REQUIRED WORK: Restate the entries word for word, leaving nothing out.

>>

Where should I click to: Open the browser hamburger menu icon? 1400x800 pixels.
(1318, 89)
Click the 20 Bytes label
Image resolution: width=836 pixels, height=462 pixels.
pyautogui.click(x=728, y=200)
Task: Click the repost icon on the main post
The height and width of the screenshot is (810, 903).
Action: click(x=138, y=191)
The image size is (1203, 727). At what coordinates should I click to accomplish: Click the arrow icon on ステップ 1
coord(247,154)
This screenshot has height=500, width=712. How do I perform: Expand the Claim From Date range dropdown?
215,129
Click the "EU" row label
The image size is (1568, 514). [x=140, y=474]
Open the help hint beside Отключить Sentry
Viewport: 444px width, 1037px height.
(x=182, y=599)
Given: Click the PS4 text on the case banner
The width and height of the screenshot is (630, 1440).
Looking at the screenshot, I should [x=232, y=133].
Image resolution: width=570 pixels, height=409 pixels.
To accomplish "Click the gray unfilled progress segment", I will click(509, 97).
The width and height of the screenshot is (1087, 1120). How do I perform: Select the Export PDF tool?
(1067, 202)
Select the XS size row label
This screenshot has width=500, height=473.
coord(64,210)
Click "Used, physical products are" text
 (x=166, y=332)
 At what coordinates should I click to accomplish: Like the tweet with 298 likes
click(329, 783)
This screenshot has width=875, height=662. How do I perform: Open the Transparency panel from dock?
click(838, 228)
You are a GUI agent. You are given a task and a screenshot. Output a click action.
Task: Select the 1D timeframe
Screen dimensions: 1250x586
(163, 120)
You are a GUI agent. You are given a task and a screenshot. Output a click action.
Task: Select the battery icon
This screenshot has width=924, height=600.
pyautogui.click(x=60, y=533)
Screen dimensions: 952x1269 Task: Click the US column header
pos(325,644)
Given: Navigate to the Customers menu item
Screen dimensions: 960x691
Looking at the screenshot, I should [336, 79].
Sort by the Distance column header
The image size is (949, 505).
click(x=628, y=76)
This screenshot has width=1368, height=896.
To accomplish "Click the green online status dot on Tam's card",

<<

SOLUTION TO THE EXERCISE:
Where should I click to: Open the browser hamburger menu icon? 1400x800 pixels.
(1318, 89)
Click the 20 Bytes label
Image resolution: width=836 pixels, height=462 pixels.
pyautogui.click(x=728, y=200)
Task: Click the repost icon on the main post
The height and width of the screenshot is (810, 903).
Action: click(x=138, y=191)
The image size is (1203, 727). At what coordinates should I click to accomplish: Click the arrow icon on ステップ 1
coord(247,154)
This screenshot has height=500, width=712. How do I perform: Expand the Claim From Date range dropdown?
215,129
Click the "EU" row label
The image size is (1568, 514). [x=140, y=474]
Open the help hint beside Отключить Sentry
Viewport: 444px width, 1037px height.
(x=182, y=599)
Given: Click the PS4 text on the case banner
The width and height of the screenshot is (630, 1440).
Looking at the screenshot, I should [x=232, y=133].
Image resolution: width=570 pixels, height=409 pixels.
To accomplish "Click the gray unfilled progress segment", I will click(509, 97).
The width and height of the screenshot is (1087, 1120). How do I perform: Select the Export PDF tool?
(1067, 202)
Select the XS size row label
This screenshot has width=500, height=473.
coord(64,210)
Click "Used, physical products are" text
 (x=166, y=332)
 At what coordinates should I click to accomplish: Like the tweet with 298 likes
click(329, 783)
This screenshot has width=875, height=662. How do I perform: Open the Transparency panel from dock?
click(838, 228)
You are a GUI agent. You are given a task and a screenshot. Output a click action.
Task: Select the 1D timeframe
Screen dimensions: 1250x586
(163, 120)
You are a GUI agent. You are given a task and a screenshot. Output a click action.
Task: Select the battery icon
This screenshot has width=924, height=600.
pyautogui.click(x=60, y=533)
Screen dimensions: 952x1269 Task: Click the US column header
pos(325,644)
Given: Navigate to the Customers menu item
Screen dimensions: 960x691
Looking at the screenshot, I should [336, 79].
Sort by the Distance column header
The image size is (949, 505).
click(x=628, y=76)
This screenshot has width=1368, height=896.
To accomplish "Click the green online status dot on Tam's card",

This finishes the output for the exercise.